• _Selected passage_:
- Opening Delimiter -

Iran’s engagement with Africa is long-standing and multifaceted, stretching from historic ties to modern partnerships built under the last shah and sustained after the 1979 revolution. Tehran pursues economic, strategic, military, religious and academic links across the continent while working to skirt international sanctions. In 2025 Iranian exports to Africa jumped sharply—roughly 85 percent higher than in 2024—and the country hosts many African students, develops technology and cultural partnerships, and contributes to health and humanitarian programs.
The wider conflict between the US, Israel and Iran is hitting African economies at a fragile moment. Disruptions to maritime routes have pushed ships to avoid the Suez Canal and sail around the Cape of Good Hope, lengthening voyages, raising shipping costs and feeding into higher consumer prices. In Nigeria, for example, gas prices reportedly rose about 11 percent in a single week. Analysts also warn of spillover effects on African migrant workers in the Gulf—more than 400,000 Kenyans alone work there—whose incomes and remittances could be threatened if regional instability persists.
Tehran’s presence in Africa is still smaller than that of major Western powers, but it is active and expanding. Iran maintains diplomatic missions in 22 African countries and regularly convenes Iran–Africa forums. As Western influence has waned in parts of the Sahel—particularly after France reduced its role—Tehran has sought to deepen ties with the Alliance of Sahel States, including Mali, Burkina Faso and Niger. High-level exchanges have occurred: Burkina Faso’s defense minister visited Tehran, and Niger’s prime minister traveled to Iran in early 2024.

- Closing Delimiter -

• _Problems to solve_:
1. According to the passage on Iran and Africa, in how many African countries does Iran maintain diplomatic missions?
2. Retype the passage on Iran and Africa, starting at the words "Iran’s engagement with" and stopping after "and humanitarian programs.".
3. Continue the passage on Iran and Africa from where it stops.

• _Given entries_:

- Opening Delimiter -

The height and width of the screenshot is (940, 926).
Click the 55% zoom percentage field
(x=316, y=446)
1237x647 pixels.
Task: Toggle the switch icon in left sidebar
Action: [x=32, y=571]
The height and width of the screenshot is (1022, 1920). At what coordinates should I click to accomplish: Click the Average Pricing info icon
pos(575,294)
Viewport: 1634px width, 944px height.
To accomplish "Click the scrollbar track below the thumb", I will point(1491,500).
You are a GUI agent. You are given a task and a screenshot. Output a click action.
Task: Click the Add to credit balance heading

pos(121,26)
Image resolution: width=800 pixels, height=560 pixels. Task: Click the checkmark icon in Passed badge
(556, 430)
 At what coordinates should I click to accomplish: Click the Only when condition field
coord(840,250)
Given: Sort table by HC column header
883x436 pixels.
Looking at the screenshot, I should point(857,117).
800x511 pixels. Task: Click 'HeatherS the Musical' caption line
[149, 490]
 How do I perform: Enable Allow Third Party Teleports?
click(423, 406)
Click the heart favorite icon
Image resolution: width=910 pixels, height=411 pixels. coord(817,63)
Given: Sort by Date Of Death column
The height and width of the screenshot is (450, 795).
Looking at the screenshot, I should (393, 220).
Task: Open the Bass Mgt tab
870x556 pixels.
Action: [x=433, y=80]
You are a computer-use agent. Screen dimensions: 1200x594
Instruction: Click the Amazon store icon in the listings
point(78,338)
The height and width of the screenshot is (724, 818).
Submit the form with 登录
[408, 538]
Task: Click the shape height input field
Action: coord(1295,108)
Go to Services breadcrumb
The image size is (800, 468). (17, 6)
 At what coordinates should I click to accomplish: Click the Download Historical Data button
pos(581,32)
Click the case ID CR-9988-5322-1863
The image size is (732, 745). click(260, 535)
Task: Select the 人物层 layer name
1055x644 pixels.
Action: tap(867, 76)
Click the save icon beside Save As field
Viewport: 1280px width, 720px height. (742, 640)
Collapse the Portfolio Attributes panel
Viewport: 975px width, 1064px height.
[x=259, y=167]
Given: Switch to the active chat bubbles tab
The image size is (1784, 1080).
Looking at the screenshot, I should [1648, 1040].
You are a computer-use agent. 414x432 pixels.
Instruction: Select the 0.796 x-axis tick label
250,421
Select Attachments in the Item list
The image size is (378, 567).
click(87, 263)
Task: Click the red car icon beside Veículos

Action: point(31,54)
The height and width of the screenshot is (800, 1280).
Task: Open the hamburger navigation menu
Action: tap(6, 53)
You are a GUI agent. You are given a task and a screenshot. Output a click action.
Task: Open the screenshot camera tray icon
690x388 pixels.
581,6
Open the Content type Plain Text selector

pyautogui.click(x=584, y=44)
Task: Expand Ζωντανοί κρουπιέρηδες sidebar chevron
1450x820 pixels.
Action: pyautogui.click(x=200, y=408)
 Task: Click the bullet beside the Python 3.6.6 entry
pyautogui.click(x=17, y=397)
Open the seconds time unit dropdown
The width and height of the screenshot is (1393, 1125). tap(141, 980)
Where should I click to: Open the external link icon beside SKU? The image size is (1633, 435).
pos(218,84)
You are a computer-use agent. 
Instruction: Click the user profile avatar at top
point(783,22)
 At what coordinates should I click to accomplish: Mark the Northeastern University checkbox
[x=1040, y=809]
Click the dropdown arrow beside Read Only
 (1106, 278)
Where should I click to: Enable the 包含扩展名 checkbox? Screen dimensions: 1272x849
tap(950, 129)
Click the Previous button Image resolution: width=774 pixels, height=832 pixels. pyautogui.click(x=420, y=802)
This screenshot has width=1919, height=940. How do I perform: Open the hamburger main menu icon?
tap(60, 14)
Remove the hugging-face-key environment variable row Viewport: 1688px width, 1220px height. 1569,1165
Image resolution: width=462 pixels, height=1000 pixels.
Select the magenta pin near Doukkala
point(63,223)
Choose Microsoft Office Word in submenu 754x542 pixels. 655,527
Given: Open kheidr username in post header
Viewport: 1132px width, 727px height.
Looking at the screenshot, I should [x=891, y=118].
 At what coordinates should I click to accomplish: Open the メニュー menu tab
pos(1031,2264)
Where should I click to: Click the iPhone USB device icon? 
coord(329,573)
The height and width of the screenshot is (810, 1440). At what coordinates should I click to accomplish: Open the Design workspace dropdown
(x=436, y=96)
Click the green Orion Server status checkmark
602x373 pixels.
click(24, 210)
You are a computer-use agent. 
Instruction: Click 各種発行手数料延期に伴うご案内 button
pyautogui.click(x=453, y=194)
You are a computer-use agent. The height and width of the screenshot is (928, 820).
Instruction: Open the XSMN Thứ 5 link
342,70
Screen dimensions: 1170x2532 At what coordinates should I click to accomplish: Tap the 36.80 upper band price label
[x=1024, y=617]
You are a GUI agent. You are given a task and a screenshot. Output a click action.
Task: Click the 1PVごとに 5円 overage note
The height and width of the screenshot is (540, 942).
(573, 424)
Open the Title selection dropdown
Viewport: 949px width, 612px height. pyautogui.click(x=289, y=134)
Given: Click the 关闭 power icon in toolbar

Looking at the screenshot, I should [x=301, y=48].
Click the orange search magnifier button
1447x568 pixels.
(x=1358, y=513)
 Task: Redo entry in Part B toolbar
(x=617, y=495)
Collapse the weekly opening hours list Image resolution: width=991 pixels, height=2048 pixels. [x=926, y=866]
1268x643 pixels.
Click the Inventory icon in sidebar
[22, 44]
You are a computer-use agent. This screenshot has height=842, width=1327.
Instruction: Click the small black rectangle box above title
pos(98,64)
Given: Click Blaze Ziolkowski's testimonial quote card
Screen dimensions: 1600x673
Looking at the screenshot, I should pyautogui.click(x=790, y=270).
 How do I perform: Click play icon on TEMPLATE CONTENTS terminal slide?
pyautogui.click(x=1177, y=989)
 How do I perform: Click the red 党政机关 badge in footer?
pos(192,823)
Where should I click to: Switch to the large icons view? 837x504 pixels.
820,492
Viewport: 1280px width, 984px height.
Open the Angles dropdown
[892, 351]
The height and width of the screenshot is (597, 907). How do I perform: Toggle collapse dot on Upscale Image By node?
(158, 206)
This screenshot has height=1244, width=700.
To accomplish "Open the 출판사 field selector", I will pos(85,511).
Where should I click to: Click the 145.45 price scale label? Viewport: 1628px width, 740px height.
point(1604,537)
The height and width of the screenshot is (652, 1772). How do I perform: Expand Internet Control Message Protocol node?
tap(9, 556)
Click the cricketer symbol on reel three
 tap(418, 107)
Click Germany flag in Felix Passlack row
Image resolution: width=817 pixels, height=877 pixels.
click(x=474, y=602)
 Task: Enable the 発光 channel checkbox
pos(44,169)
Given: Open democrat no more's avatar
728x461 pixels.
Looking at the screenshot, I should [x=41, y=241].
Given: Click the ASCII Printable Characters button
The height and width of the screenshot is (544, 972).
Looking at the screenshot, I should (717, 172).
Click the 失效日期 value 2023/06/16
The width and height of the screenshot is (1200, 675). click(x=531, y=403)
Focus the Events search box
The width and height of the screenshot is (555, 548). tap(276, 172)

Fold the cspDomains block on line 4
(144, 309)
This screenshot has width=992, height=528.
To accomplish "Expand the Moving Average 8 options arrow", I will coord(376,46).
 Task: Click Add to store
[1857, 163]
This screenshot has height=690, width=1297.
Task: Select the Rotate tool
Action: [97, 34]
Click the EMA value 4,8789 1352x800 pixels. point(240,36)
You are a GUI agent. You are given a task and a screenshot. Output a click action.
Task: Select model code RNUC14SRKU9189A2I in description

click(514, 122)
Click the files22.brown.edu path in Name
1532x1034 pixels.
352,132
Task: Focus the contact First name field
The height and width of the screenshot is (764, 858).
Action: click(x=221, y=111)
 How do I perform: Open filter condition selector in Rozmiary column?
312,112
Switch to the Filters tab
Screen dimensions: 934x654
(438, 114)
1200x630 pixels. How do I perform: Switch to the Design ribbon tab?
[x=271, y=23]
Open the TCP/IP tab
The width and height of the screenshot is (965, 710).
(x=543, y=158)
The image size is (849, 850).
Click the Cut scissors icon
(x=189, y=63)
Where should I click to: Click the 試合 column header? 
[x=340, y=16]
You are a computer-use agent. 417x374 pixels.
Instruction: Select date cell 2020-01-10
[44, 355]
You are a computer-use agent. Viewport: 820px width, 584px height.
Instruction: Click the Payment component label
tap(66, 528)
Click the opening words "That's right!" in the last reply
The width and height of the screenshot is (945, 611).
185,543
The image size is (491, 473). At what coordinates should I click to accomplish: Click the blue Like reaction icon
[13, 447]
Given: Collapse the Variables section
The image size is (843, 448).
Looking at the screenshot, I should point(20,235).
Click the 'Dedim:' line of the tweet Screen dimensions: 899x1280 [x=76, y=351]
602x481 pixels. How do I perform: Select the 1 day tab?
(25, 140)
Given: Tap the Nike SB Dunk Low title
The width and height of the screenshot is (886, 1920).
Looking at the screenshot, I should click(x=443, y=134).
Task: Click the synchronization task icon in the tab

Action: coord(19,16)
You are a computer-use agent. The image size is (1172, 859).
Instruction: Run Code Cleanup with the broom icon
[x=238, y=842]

- Closing Delimiter -

• _Outputs by task_:
1. 22

2.
Iran’s engagement with Africa is long-standing and multifaceted, stretching from historic ties to modern partnerships built under the last shah and sustained after the 1979 revolution. Tehran pursues economic, strategic, military, religious and academic links across the continent while working to skirt international sanctions. In 2025 Iranian exports to Africa jumped sharply—roughly 85 percent higher than in 2024—and the country hosts many African students, develops technology and cultural partnerships, and contributes to health and humanitarian programs.

3.
Natural resources and energy are a key focus. Niger is a significant uranium producer, and reports have alleged Iranian attempts to buy large quantities of Nigerien uranium after Niger’s 2023 coup. A 2024 Africa Defense Forum article reported approaches to purchase some 300 tons of uranium, a move that raised concerns about sanctions-busting and nuclear proliferation. Journalists and regional analysts, however, say there is no confirmed evidence of large-scale uranium transfers, and Iran maintains its nuclear activities are civilian.
Military and technological ties are also expanding. Several Sahelian governments have acquired Iranian-made drones amid rising insecurity and demand for surveillance and strike capabilities. While many African buyers obtain drones from Turkey, Iran’s drone industry is increasingly competitive for states confronting terrorism. Observers caution the ongoing war could temporarily slow some Iran–Africa cooperation as Tehran redirects political, military and diplomatic resources to the Middle East.
Religious and cultural outreach provides another avenue of influence. Iran leverages institutions, scholarships and local Shiite networks in parts of West and East Africa. Significant Shiite communities exist in areas of Guinea, Senegal, Niger and Nigeria, and Sunni–Shiite competition—often framed alongside rivalry with Saudi Arabia—plays out through cultural and clerical ties. Some African clerics with connections to Tehran have publicly voiced support for Iranian leaders, reflecting diverse local responses.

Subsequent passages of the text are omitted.